»»
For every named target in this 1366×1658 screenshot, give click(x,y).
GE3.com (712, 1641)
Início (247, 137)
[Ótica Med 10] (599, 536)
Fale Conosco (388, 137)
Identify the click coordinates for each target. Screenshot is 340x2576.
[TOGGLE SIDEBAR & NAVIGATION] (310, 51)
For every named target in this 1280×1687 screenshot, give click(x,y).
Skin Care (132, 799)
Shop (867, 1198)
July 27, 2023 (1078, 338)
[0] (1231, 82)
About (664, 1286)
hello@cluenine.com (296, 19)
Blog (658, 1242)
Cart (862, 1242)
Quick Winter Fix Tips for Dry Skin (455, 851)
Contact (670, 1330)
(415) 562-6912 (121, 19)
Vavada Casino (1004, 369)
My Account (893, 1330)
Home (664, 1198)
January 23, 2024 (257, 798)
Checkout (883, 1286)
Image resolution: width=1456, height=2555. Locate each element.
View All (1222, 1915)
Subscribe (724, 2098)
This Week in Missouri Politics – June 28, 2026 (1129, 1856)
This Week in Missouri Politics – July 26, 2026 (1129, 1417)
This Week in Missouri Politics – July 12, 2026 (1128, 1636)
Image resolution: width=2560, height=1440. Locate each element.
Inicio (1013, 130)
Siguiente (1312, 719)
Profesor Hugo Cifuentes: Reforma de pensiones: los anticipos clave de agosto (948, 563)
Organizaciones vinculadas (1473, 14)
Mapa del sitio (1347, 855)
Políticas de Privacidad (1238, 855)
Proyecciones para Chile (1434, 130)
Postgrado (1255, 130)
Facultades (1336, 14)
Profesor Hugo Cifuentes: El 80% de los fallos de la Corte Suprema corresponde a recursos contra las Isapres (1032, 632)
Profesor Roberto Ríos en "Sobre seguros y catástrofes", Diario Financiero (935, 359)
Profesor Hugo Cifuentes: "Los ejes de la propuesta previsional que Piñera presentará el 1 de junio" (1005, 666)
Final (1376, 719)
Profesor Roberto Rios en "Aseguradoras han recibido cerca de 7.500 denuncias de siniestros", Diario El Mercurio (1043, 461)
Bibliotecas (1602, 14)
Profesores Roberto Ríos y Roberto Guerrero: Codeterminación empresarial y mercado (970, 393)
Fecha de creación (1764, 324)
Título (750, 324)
««
### Assignment
Write the lines out verbatim, from the one with "Final (1376, 719)" through the last line of the entries, and stop there.

### Completed task
Final (1376, 719)
Profesor Roberto Rios en "Aseguradoras han recibido cerca de 7.500 denuncias de siniestros", Diario El Mercurio (1043, 461)
Bibliotecas (1602, 14)
Profesores Roberto Ríos y Roberto Guerrero: Codeterminación empresarial y mercado (970, 393)
Fecha de creación (1764, 324)
Título (750, 324)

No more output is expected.